Dopo 11 anni da “Anima e Ghiaccio” esce ADVERSUS, attesissimo ultimo lavoro del Colle Der Fomento, storico gruppo hip hop romano. Con Danno e Masito abbiamo ripercorso le origini e la storia del gruppo e del rap italiano

Oggi il cielo sopra Roma è sereno e aspetta impaziente l’uscita del nuovo disco di Colle der Fomento, la band hip hop che da quasi 25 anni batte i quattro-quarti della strada fuori da cliché, stereotipi e conformismi di genere. Adversus è il titolo dell’ultimo lavoro, un disco autoprodotto (ma partecipa anche la Atak Production, etichetta indipendente) che segue dopo undici anni Anima e ghiaccio, capolavoro che ha consacrato la band oltre i confini metropolitani.
Incontriamo Simone “Danno” Eleuteri e Massimiliano “Masito” Piluzzi a casa di quest’ultimo, nella calma di un soggiorno assediato da dischi e libri. Un caffé, due pasticcini e un buonissimo joint accompagnano la chiacchierata.

Come nasce la vostra storia?

Danno: Con Masito ci siamo conosciuti nel 1990, ai tempi della scuola, grazie a un amico in comune appassionato di rap. Io andavo al liceo Avogadro, lui a un istituto tecnico. In quegli anni conoscemmo er Piotta e il giro di piazzale Flaminio: Cor Veleno, il Turco, il Supremo e tanti altri. Era il tempo delle prime Posse, insieme a Masito, dentro casa, improvvisavamo i nostri testi su quei pezzi. Penso a Sfida il buio di Speaker Dee Mo o Stop al panico di Isola Posse. Dischi belli e preziosi, perché avevano il lato b con la sola base, su cui era possibile provare e cantare di tutto. Il primo nucleo del gruppo si forma già nel 1993, ma la prima uscita ufficiale è del 1994, con il pezzo Sopra il colle per la compilation Rap o rap della etichetta Irma Records. Contemporaneamente però girava per le radio un singolo promo, Non ci sto con la testa. Avevamo iniziato a collaborare con il grande Ice One, di Ostia, ma non pensavamo di fare un vero e proprio disco. La compilation era l’occasione per far conoscere il rap italiano, in un momento in cui era ancora difficile spiegare e raccontare un mondo sconosciuto al grande pubblico.

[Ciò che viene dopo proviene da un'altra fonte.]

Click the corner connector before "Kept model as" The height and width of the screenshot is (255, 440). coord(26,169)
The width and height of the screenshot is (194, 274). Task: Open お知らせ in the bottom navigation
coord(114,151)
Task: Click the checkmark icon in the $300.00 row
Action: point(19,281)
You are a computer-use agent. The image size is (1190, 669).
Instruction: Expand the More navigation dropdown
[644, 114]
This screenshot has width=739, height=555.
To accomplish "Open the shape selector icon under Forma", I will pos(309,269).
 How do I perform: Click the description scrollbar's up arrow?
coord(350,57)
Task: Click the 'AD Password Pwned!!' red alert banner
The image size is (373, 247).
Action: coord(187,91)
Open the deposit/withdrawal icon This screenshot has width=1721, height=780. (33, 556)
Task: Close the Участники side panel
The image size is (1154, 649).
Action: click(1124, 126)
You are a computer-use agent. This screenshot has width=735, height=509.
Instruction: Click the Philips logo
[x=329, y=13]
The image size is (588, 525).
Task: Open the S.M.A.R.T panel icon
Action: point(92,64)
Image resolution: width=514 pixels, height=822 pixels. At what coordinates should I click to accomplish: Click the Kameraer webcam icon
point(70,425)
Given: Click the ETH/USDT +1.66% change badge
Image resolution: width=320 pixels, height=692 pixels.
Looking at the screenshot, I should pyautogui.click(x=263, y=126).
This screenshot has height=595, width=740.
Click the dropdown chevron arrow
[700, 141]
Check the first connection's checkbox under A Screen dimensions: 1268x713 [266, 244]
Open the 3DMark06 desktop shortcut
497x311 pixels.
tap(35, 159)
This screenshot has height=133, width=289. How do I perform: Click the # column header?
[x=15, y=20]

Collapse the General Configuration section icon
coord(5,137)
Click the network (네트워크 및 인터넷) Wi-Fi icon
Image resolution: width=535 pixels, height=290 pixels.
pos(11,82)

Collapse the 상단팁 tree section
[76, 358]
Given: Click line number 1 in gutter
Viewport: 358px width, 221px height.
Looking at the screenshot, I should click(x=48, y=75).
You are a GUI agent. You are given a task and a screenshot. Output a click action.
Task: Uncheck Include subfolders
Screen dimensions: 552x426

Fin dall’inizio si sentono chiare le influenze di Sangue Misto e Cypress Hill. Quale sono i vostri riferimenti musicali e di immaginario?

Masito: Dopo la prima ondata di fine anni Ottanta, con i vari Beastie Boys, Public Enemy, Run Dmc, LL Cool J, negli Stati Uniti si affacciava una nuova scena che, letteralmente, ci fece impazzire. A partire da House of Pain e Cypress Hill. In particolare quest’ultimi, bianchi, potenti e un pò caciaroni sul palco, ispirarono le nostre prime performance molto “casarecce”, centrate su una romanità un pò spiccia, come solo potevano fare dei ragazzini che iniziavano a scoprire la città in modo diretto e un pò ingenuo. Abbiamo vissuto anche momenti indimenticabili: come quella volta a Rimini, nel 1993, in occasione di una festa hip hop (un pò fighetta). che si teneva una volta all’anno, con ospiti da tutto lo stivale. Noi non eravamo stati invitati, ma facemmo dei biglietti falsi e partimmo lo stesso; insieme al nostro amico Lou X conquistammo il palco a spinta e facemmo un live molto rustico, che terminò nel delirio più totale. Un approccio, però, che correggemmo subito, perché non volevamo diventare una macchietta; ricordo bene una recensione che parlava di noi come un «mix tra Run Dmc e Alberto Sordi». Quello che proprio non volevamo diventare.
Dopo gli esordi, nel 1996 con Odio pieno, con il secondo disco Scienza doppia H ci sarà il compimento di questo percorso, per stile, linguaggio ed evocazioni.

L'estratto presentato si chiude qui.